After a really painful debug session with Yape (he really needs to make his debugger more usable!!!) I finally tracked the problem down to..........The player ship sprite! Yep... nothing to do with the cache at all - well, not really. It was the sprite rendering that fried the memory, but that was only because the player ship pointers had been nuked! Funny....Im sure this was the same bad bug as last time...I wonder if the fix got lost, I'll have to check my source control logs... Anyway, the fix was just 3 lines!

lda PlayerAnims
ldx #0
jsr SetSpriteShape

So...there we go... Crappy nights work, but worth it in the end. I'm thinking about releasing the current minus4, as its debugger is much nicer than anything else out there, and really helps.

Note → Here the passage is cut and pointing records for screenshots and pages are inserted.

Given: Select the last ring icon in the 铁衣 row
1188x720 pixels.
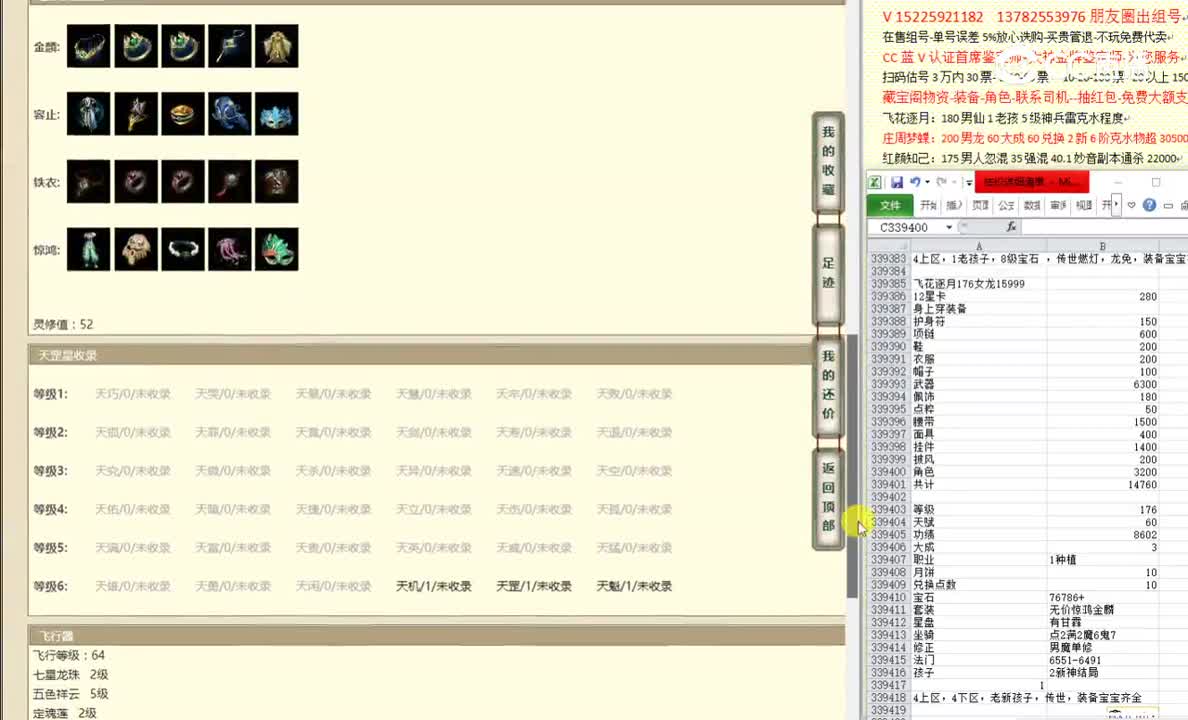Looking at the screenshot, I should (277, 181).
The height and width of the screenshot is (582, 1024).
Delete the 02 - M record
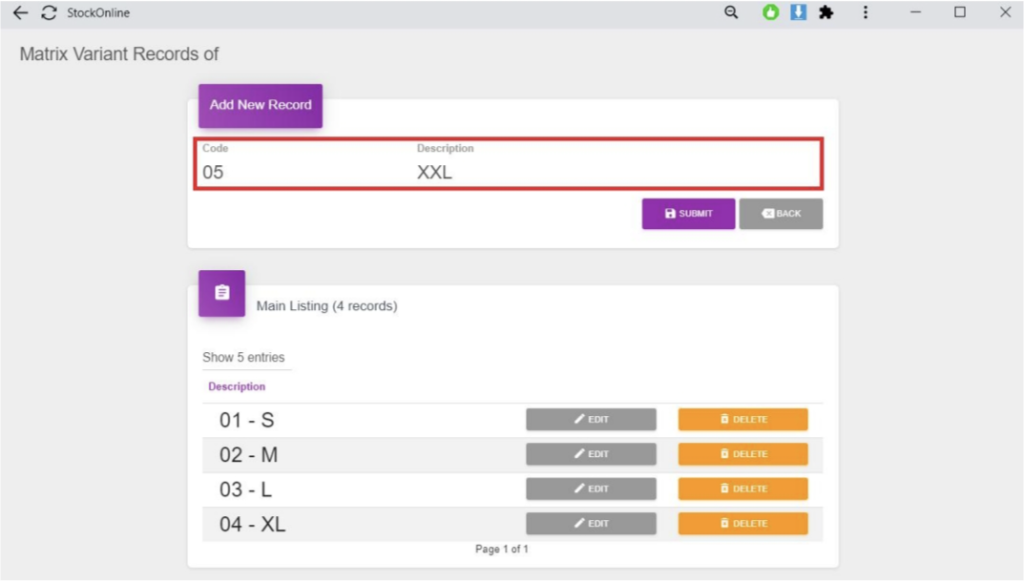pos(742,454)

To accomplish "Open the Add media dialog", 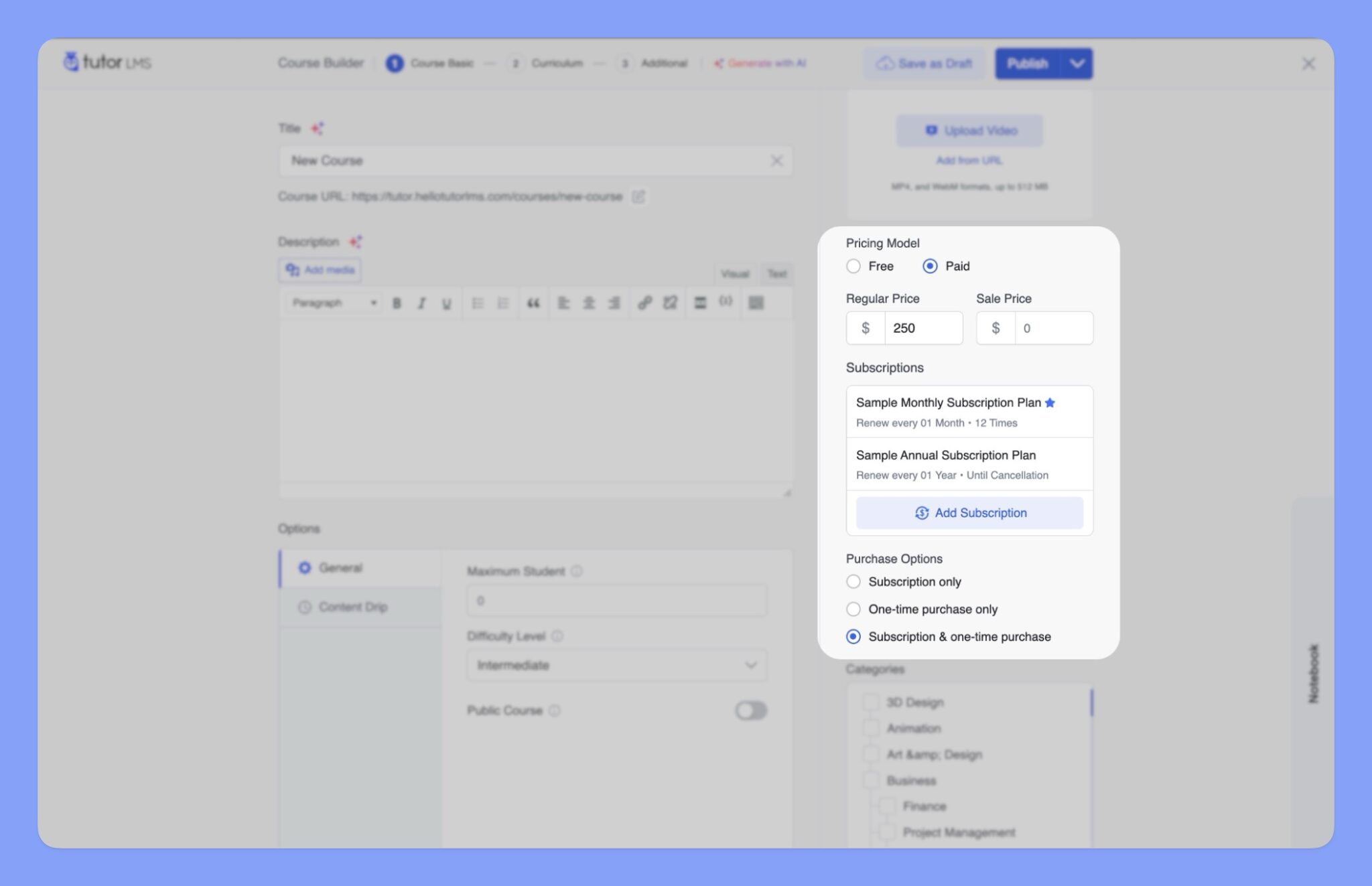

Edit: Yep...it appears I only half fixed this the last time. I was drawing a bad sprite last time, and now it just killed it dead! Oh well...all fixed.

XeO3: Problems....problems................problems

Still no advance on this graphics corruption and crash; I spent all of last night looking through code and playing with Minus4 to try and replicate the bug there, all with no luck. I still think it's to do with the new sprite cache initialisation code because if I run it once only, it seems to be fine. Problem is, the code looks okay to me, which means I'll have to step through all 137 sprite slots being initialised.

You know in a way, this restores my faith in development. When I started this, I had come to the conclusion that either I'd just gotten way better than when I was doing this stuff profesionally, or things were just not that hard now. But this shows that really nasty bugs can still rear their ugly heads, and are still a fag to track down. Thats not to say that its not easier over all - if I hadn't improved in the 18 years I've been doing this for a living, I'd be really worried!

Monday, June 18, 2007

XeO3: Damn bugs.......

I'm still trying to find this bug, and without much luck. I thought I'd found it earlier, but no joy. I'm fairly sure its something to do with the new cache, but I just can't track it down. If I could get it to do the same in Minus4, I could debug it properly, but it runs okay there; that leads me to think its hitting an undocumented opcode that yape and a real Plus4 won't do, but that Minus 4 does do. When adding the codes, I just added them all....I didnt really stop to think that it might not work on the actual machine. I hope to build a new version of Minus4 tomorrow without the undocumented op's - or rather without all the extra ones XeO3 doesn't use.

Sunday, June 17, 2007

RetroEdit: reliving the past....

I was busy building a shed today, so I didn't get much done, but I did have a look trough the source of RetroEdit and wasn thinking that it needs cleaned up a bit. I started to write this right back when I was only just starting to use C#, and it shows. I currently use it day-to-day at work so I know a lot more about it, and I can make it much nicer inside. So I may try and clean uo the code before extending it in the near future - like putting editing in for example.....

Saturday, June 16, 2007

XeO3: damn.....damn........................damn....

Just proves you should never say "finished" on anything.... After assuming I'd fixed all bugs, a real topper comes along and kicks me on my arse! After a couple of restarts (and this varies!) it looks like theres MAJOR corruption going on, and its killing all the graphics. The game itself looks like its playing away fine, but graphics (sprites, backgrounds and everything else) looks like they've been tosted by something. I can't get this to happen in Minus4, only Yape and on a real machine, so it looks like it'll be a bugger to find.

Damn.....damn..................................damn.